● **The task**
Below are the records; copy each line in which "computer" can be found.

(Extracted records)
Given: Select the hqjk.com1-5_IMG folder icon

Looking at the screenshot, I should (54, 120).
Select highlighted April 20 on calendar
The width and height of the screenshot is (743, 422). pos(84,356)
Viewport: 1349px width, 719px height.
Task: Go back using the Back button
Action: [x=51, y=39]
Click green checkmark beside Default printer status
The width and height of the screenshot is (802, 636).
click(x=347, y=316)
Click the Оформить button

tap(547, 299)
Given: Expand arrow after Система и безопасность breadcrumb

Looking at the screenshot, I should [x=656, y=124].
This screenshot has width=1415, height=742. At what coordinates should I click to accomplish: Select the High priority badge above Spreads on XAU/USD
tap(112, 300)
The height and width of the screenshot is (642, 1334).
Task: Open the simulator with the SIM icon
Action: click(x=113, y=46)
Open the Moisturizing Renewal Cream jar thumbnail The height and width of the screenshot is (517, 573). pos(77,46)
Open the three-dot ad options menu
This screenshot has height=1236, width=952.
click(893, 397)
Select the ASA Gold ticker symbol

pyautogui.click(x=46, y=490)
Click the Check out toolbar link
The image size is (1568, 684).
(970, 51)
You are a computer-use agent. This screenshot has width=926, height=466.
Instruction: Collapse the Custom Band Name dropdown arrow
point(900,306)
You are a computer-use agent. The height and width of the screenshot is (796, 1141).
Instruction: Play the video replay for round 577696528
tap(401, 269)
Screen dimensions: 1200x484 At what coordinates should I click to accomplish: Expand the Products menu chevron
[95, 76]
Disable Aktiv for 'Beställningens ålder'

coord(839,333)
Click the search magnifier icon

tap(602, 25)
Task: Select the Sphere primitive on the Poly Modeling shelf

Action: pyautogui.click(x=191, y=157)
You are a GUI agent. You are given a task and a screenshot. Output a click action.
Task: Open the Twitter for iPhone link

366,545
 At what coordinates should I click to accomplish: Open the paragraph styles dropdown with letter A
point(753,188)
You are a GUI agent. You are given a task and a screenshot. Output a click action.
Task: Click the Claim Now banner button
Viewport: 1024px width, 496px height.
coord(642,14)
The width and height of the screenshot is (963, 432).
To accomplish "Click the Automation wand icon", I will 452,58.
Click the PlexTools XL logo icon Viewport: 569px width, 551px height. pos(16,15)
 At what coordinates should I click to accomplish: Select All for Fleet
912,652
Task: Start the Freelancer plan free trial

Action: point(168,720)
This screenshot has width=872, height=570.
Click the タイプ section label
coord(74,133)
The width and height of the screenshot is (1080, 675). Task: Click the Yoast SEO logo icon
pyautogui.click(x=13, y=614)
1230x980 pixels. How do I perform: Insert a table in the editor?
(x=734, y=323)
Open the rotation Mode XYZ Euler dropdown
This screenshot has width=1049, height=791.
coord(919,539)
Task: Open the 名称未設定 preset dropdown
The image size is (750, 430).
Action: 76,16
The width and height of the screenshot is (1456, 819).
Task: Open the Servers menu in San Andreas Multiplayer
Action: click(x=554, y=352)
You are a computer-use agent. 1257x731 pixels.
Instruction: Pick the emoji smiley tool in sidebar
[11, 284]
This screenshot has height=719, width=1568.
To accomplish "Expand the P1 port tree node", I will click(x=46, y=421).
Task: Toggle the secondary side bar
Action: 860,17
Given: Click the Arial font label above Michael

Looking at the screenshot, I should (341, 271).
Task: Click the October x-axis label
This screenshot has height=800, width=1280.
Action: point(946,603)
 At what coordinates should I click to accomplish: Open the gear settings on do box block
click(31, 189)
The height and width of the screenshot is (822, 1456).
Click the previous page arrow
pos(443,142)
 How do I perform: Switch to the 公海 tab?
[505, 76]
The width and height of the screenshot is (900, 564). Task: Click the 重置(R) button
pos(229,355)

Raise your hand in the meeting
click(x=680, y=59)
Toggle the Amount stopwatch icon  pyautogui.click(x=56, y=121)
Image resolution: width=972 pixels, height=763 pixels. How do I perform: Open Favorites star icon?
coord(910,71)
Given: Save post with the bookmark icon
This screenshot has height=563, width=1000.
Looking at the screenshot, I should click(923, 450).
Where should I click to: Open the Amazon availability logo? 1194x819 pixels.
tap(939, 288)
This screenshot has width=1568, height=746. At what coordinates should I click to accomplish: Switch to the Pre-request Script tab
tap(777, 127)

● **Your response**
You are a computer-use agent. This screenshot has width=926, height=466.
You are a computer-use agent. The height and width of the screenshot is (796, 1141).
You are a computer-use agent. 1257x731 pixels.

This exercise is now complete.